[Opening Dataset excerpts section]

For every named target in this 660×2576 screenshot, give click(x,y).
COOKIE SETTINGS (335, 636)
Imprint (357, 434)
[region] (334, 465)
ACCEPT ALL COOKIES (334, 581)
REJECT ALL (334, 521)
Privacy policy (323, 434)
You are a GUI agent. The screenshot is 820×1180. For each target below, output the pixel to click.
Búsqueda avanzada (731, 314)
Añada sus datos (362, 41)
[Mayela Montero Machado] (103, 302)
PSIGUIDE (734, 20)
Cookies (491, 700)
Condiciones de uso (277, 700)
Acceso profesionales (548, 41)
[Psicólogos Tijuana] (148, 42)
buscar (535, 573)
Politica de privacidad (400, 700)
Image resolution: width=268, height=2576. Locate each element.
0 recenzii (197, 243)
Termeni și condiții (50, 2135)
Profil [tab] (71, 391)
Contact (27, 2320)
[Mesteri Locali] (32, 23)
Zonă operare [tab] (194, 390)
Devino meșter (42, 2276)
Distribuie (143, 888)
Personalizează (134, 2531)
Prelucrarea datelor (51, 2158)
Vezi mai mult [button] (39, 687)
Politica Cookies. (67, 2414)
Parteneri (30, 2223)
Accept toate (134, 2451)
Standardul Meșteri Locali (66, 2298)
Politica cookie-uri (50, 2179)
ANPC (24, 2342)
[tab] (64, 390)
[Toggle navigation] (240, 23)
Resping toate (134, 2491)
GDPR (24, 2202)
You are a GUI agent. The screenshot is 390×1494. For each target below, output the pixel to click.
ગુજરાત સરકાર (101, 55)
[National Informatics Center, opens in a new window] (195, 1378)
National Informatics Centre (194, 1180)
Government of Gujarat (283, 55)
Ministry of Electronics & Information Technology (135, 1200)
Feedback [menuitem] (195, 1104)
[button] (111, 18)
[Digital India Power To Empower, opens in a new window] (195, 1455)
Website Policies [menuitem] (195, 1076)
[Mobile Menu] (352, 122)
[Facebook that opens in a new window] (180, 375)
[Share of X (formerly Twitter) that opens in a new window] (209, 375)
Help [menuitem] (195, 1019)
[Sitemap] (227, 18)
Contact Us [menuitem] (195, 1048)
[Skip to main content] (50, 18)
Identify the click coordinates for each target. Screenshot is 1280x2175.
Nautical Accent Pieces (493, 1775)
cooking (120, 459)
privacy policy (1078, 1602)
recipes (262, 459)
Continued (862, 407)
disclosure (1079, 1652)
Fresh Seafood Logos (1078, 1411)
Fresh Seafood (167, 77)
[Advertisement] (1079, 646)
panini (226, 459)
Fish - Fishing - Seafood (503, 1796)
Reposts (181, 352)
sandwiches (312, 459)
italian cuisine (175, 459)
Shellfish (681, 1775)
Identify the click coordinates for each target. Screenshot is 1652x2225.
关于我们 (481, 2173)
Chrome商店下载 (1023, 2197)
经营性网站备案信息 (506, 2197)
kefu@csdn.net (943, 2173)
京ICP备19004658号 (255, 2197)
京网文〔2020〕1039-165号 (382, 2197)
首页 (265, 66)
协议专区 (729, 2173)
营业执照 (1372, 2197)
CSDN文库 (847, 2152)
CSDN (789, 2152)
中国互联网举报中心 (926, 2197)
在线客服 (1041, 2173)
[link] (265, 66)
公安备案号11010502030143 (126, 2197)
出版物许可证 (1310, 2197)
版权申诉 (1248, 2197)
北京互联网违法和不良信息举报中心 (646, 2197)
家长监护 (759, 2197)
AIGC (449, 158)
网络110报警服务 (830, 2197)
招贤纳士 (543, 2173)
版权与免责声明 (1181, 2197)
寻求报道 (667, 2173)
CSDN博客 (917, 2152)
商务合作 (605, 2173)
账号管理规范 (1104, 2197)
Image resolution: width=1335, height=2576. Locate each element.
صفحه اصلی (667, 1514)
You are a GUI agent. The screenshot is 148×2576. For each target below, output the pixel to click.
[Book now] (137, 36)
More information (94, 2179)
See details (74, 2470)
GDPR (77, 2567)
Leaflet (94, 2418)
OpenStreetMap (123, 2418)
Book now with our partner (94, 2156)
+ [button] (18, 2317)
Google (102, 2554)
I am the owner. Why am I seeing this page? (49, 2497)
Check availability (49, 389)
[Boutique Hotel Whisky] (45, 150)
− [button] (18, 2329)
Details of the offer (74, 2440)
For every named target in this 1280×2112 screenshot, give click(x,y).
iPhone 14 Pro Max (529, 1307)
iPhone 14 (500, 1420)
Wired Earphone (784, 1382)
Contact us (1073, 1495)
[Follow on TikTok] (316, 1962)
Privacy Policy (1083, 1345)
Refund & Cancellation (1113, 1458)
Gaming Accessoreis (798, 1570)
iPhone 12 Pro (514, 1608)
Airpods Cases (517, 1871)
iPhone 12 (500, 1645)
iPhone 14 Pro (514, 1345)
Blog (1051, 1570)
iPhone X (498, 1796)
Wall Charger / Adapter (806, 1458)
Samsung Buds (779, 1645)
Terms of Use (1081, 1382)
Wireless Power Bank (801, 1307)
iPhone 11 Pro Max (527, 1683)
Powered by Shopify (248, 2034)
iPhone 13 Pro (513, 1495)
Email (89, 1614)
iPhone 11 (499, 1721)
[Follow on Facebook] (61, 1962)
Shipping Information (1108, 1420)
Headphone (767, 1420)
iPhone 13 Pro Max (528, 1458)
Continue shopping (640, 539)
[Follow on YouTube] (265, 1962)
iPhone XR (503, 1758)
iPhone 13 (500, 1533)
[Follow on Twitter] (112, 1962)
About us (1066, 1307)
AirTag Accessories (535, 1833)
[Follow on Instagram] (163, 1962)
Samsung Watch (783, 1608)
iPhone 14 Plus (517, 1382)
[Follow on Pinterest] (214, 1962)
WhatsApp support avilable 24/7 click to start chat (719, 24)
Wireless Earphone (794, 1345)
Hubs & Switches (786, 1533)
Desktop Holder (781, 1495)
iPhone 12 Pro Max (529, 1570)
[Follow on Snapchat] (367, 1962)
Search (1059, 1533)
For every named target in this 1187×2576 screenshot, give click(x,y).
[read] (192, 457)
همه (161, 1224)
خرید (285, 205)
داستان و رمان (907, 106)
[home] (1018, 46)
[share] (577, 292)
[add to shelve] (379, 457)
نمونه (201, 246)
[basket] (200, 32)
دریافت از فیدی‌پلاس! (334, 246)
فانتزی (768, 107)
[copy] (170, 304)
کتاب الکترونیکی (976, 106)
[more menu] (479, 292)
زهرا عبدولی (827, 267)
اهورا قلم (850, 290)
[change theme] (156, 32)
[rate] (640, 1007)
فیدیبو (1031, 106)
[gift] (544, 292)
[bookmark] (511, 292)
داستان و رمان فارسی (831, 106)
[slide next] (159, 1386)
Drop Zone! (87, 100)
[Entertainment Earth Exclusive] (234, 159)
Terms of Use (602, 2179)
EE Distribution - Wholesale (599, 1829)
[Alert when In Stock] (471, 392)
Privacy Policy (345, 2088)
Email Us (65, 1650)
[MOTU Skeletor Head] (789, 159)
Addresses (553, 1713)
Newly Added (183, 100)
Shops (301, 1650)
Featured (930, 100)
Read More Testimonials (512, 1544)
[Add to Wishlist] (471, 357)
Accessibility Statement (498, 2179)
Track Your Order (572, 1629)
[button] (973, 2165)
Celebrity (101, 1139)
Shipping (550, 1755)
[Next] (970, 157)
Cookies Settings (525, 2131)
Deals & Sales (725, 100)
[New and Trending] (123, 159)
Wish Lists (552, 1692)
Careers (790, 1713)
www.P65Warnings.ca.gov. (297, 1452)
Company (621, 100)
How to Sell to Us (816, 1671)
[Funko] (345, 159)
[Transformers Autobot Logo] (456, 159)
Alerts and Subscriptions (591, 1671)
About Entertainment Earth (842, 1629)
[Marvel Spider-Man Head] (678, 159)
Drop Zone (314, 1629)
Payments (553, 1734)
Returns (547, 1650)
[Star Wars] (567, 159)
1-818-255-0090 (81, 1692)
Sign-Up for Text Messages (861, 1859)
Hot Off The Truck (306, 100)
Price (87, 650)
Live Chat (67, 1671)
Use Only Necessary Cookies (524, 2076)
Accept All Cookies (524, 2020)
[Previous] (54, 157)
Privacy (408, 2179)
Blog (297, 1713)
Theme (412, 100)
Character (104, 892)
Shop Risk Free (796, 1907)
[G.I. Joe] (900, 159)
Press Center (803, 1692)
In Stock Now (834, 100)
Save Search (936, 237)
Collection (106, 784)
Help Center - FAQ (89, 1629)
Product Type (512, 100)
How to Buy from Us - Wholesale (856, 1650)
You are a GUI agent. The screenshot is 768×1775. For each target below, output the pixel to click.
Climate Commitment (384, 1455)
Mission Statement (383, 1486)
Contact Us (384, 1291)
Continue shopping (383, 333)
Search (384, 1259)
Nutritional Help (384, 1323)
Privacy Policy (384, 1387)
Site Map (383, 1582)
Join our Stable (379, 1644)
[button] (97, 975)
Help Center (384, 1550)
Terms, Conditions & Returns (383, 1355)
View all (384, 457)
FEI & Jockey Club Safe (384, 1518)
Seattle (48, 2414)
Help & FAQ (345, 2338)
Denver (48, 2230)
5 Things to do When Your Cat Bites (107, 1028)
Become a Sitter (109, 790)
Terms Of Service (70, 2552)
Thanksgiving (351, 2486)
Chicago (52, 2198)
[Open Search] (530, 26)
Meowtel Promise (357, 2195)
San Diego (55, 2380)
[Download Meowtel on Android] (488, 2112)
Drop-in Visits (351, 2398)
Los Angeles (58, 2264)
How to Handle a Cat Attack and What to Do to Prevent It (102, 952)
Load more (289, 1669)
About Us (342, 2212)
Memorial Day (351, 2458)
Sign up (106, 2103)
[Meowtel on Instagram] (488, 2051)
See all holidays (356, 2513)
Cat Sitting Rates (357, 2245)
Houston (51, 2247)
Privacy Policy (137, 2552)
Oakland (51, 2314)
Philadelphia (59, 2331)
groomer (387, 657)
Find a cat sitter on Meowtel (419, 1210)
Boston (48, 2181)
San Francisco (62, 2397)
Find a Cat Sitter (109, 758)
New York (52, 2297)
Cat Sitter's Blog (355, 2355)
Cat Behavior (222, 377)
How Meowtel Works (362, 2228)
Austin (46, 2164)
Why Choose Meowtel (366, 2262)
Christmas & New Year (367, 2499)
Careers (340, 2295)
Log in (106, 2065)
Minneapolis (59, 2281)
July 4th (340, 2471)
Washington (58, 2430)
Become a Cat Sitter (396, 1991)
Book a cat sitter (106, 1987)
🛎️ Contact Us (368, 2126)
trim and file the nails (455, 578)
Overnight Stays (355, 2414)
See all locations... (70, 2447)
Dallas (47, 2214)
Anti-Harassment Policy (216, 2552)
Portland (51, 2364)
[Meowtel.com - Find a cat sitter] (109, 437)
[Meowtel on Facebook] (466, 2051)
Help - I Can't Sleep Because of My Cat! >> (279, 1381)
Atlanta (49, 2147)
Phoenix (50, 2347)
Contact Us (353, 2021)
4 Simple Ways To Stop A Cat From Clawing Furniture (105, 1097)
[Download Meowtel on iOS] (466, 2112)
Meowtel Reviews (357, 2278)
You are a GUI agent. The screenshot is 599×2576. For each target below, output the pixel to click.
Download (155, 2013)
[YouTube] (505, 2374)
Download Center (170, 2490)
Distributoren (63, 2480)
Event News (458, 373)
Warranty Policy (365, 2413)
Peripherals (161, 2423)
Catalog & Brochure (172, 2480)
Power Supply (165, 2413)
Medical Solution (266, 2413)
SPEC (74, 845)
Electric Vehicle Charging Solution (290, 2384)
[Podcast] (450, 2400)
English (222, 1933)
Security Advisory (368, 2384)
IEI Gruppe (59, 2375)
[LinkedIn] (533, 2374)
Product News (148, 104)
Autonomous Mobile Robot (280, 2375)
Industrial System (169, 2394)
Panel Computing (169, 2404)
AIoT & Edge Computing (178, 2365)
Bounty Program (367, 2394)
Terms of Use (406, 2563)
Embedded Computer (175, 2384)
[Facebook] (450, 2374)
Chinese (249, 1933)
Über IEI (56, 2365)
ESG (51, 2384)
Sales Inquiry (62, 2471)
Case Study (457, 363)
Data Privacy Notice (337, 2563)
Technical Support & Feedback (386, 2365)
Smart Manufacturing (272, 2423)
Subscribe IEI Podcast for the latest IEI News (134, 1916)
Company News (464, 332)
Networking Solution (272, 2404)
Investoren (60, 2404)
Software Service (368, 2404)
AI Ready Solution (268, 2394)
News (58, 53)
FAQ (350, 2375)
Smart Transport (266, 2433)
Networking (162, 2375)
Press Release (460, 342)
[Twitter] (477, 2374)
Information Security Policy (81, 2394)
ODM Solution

[Closing Dataset excerpts section]

> Exercise description: For the listing above, print only the lines starting at the line containing "Save Search (936, 237)" and ending at the line containing "Denver (48, 2230)", exactly, both included.

> Task output:
Save Search (936, 237)
Collection (106, 784)
Help Center - FAQ (89, 1629)
Product Type (512, 100)
How to Buy from Us - Wholesale (856, 1650)
You are a GUI agent. The screenshot is 768×1775. For each target below, output the pixel to click.
Climate Commitment (384, 1455)
Mission Statement (383, 1486)
Contact Us (384, 1291)
Continue shopping (383, 333)
Search (384, 1259)
Nutritional Help (384, 1323)
Privacy Policy (384, 1387)
Site Map (383, 1582)
Join our Stable (379, 1644)
[button] (97, 975)
Help Center (384, 1550)
Terms, Conditions & Returns (383, 1355)
View all (384, 457)
FEI & Jockey Club Safe (384, 1518)
Seattle (48, 2414)
Help & FAQ (345, 2338)
Denver (48, 2230)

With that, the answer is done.